Croce Rossa: meno volontari, più azienda.

25 Maggio 2019 1 Di Cristiano Degni

Se chiedeste a uno di quelli arrivati, arrivati veramente, come si misura il successo vi risponderebbe che il successo si può misurare con la soddisfazione, con la considerazione maturata presso gli altri, con la crescita delle relazioni ma all’ultimo finirebbe per ammettere che il successo è misurabile attraverso i numeri. Sono i numeri che danno il valore oggettivo delle cose, è indubbio.

E allora guardiamo i numeri di questa meravigliosa non associazione. Naturalmente non i conti, tutti uguali, o i contrattini che rimangono chiusi nei cassettini perché qualcuno si sente in colpa, si vergogna di esibirli, di fargli prendere luce. Guardiamo quello invece che ci trasmette il valore vero di un sodalizio e la considerazione che lo stesso ha nella mente e nel cuore della sua Comunità. Il numero per eccellenza è quello della consistenza dei Soci e lo rileviamo dalle consistenze che vengono dichiarate anno per anno dal Consiglio direttivo nazionale.

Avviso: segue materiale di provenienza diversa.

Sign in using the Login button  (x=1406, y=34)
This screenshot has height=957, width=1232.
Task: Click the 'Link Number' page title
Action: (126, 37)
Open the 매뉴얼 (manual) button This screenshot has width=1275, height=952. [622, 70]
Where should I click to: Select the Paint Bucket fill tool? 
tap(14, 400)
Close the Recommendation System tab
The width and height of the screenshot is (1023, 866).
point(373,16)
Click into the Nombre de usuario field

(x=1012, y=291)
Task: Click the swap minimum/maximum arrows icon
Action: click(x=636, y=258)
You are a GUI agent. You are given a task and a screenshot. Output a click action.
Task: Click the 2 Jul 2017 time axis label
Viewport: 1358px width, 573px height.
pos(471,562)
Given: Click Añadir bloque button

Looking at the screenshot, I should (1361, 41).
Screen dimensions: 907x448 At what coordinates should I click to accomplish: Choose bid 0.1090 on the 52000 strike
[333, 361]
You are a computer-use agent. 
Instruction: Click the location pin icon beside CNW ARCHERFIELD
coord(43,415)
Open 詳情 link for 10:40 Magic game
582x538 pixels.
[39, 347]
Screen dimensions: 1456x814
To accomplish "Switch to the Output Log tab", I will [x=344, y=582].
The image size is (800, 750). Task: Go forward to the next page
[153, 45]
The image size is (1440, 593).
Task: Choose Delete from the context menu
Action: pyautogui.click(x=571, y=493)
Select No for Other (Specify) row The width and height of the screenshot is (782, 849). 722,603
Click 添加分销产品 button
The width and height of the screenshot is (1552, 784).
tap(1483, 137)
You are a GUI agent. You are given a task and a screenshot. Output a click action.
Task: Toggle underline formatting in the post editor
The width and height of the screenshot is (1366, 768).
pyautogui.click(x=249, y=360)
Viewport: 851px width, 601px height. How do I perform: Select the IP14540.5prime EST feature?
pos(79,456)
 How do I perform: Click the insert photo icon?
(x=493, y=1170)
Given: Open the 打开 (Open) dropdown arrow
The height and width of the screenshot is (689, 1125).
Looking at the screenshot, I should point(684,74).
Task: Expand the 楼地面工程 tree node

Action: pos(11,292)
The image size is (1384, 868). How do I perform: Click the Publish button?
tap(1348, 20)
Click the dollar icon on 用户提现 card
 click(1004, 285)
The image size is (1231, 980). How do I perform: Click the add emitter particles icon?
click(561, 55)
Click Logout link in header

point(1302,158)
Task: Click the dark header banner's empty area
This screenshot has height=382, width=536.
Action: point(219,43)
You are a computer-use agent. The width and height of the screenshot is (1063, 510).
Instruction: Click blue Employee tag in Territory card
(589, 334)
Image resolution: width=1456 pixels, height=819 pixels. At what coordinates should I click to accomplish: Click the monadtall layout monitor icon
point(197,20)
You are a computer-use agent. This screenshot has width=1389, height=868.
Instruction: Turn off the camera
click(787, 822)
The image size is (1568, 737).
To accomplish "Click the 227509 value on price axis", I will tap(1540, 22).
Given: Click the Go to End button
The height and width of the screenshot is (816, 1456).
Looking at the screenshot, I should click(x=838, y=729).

Il verdetto è terribile, si passa dal numero di 163.466 del 2016 alla somma di 155.494 Soci registrata nel 2018 con una perdita pari a quasi il cinque per cento del totale e 7.972 Volontari in meno. I numeri sono importanti e vanno anche analizzati bene. Il dato è drammatico perché non è un indicatore netto ma quello derivante dalla sommatoria tra le uscite per i vari motivi previsti dallo Statuto, il più indeterminabile dei quali è il decesso del Socio, e i nuovi ingressi nella compagine sociale di quanti abbiano superato con successo i corsi di accesso. Quindi, per capirci, i quasi ottomila Soci in meno devono essere aumentati, per capire il fenomeno del trend negativo, del numero dei nuovi arrivi in Croce Rossa.

Sappiamo tutti che a parte il decesso le ragioni per le quali un Socio può perdere la sua qualità sono tre: il mancato pagamento della quota, le dimissioni volontarie o l’estromissione disciplinare. Sarebbe opportuno capire, o meglio che qualcuno ci raccontasse e spiegasse, quali siano le ragioni per le quali il trend negativo sia costante ed anzi tenda ad aumentare nel tempo. Certo, la perdita della qualità di Ente pubblico ha fatto perdere molto dell’appeal originario ed anche la fama di assumificio, motivo per il quale molti intraprendevano il percorso del volontariato con il miraggio del posto di lavoro e dello stipendio fisso, si è diluita nel tempo. Ormai è chiaro che si va a lavorare in Croce Rossa seguendo la stessa trafila e con le medesime possibilità di ogni azienda e quindi non è più necessario indossare la tuta rossa per farsi notare, per mettersi in evidenza.

Il meraviglioso mondo acclamante si sta squagliando come l’ultima neve sotto la pioggia di primavera. La componente volontaristica ha perso la centralità che qualsiasi Statuto e progetto di sviluppo le assegnava, è ormai rilegata in un angolo e non può fiatare, con l’obbligo di prestare servizio attraverso forme coatte di lavoro gratuito senza nemmeno la possibilità di scegliere a cosa dedicarsi. Le posizioni di riguardo e controllo sono state tutte occupate da dipendenti ed in questa azienda gestita nella forma della società irregolare il fiume di quelli che una volta erano i gestori di una parte sana ed orgogliosa del volontariato nazionale ed oggi si sentono usati e mai considerati, si sta prosciugando, diventa arido ed impervio. I Volontari non possono parlare ma sono stavolta i numeri a parlare per loro, a raccontarci che chi si comincia a fare qualche domanda e non trova nessuno che abbia il coraggio e la dignità di rispondergli se ne sta andando via. Perché sa bene che la Croce Rossa è un’altra cosa.